Zu diesem empfindlichen religiösen Gleichgewicht kommt, dass der Libanon auch ein wichtiges Aufnahmeland für Flüchtlinge ist. Seit dem Ausbruch des syrischen Bürgerkriegs im Jahr 2011 sind 1,5 Millionen Syrer in den Libanon geflohen. Dieser Zustrom, kombiniert mit fast 300.000 vertriebenen Palästinensern, die sich seit Jahrzehnten im Land aufhalten, macht den Libanon zum Land mit dem höchsten Prozentsatz an Flüchtlingen pro Kopf der Bevölkerung weltweit; 30 % der derzeitigen Bevölkerung sind Flüchtlinge.
War der Libanon vor dem Bürgerkrieg (1975 – 1990) ein wirtschaftlich starkes Land, u.a. das bedeutendste Finanzzentrum des Nahen Ostens, leben heute mehr als die Hälfte der über 6 Mio Einwohner in Armut. Es ist es nicht nur eines der am stärksten verschuldeten Länder der Welt, es erlebt auch seit zwei Jahren seine schwerste Wirtschaftskrise. Der Staat ist zahlungsunfähig und musste seine Gläubiger um Restrukturierung der Schulden bitten.
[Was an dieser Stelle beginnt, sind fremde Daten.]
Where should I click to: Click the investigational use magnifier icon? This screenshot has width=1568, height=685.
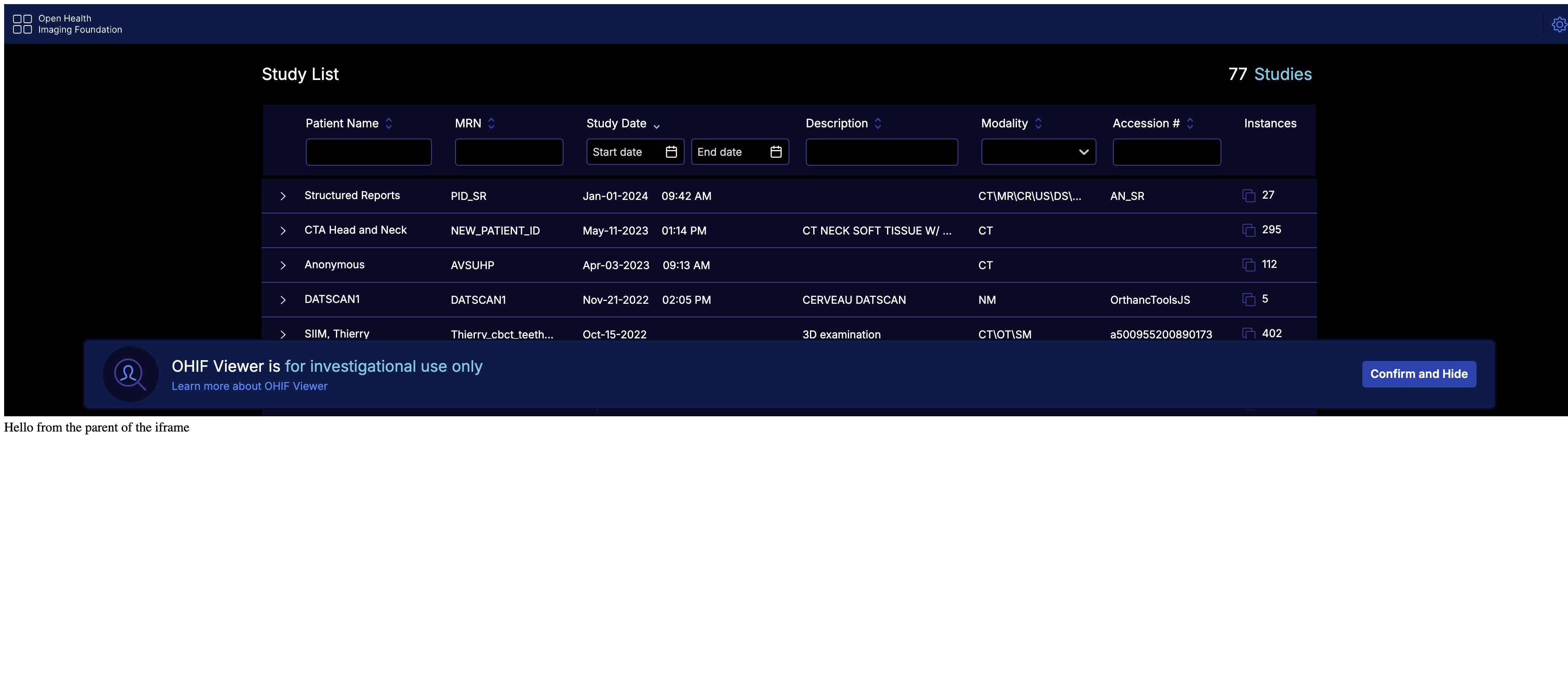(130, 374)
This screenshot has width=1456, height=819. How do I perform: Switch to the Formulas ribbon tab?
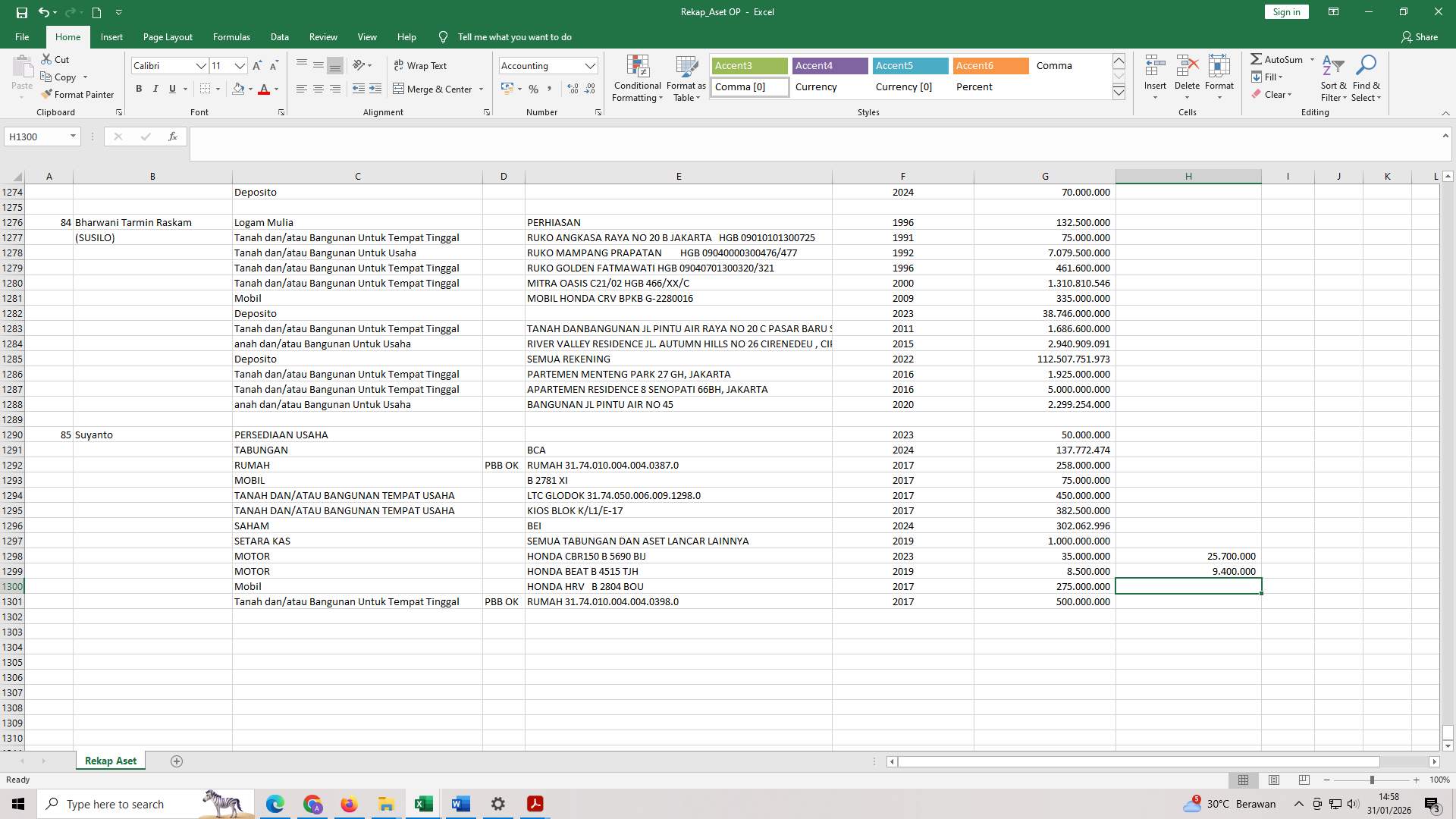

Aufgrund dieser riesigen Schuldenverpflichtungen und der sich abzeichnenden Wahrscheinlichkeit eines Zahlungsausfalls begann der Wechselkurs des libanesischen Pfunds im Jahr 2019 zu fallen, was zu einer massiven Protestwelle und einer Legitimationskrise der Regierung führte.
Durch eine im August 2020 durch langjähriges Missmanagement bedingte Explosion im libanesischen Hafen starben 190 Menschen, über 6.000 wurden verletzt, 300.000 Menschen verloren ihre Häuser und Wohnungen.
Auch die Coronakrise hat den Libanon fest im Griff, im November 2020 wurde von der geschäftsführenden Regierung ein zweiter Lockdown verfügt. Das eigentlich gut funktionierende Gesundheitswesen ist überlastet.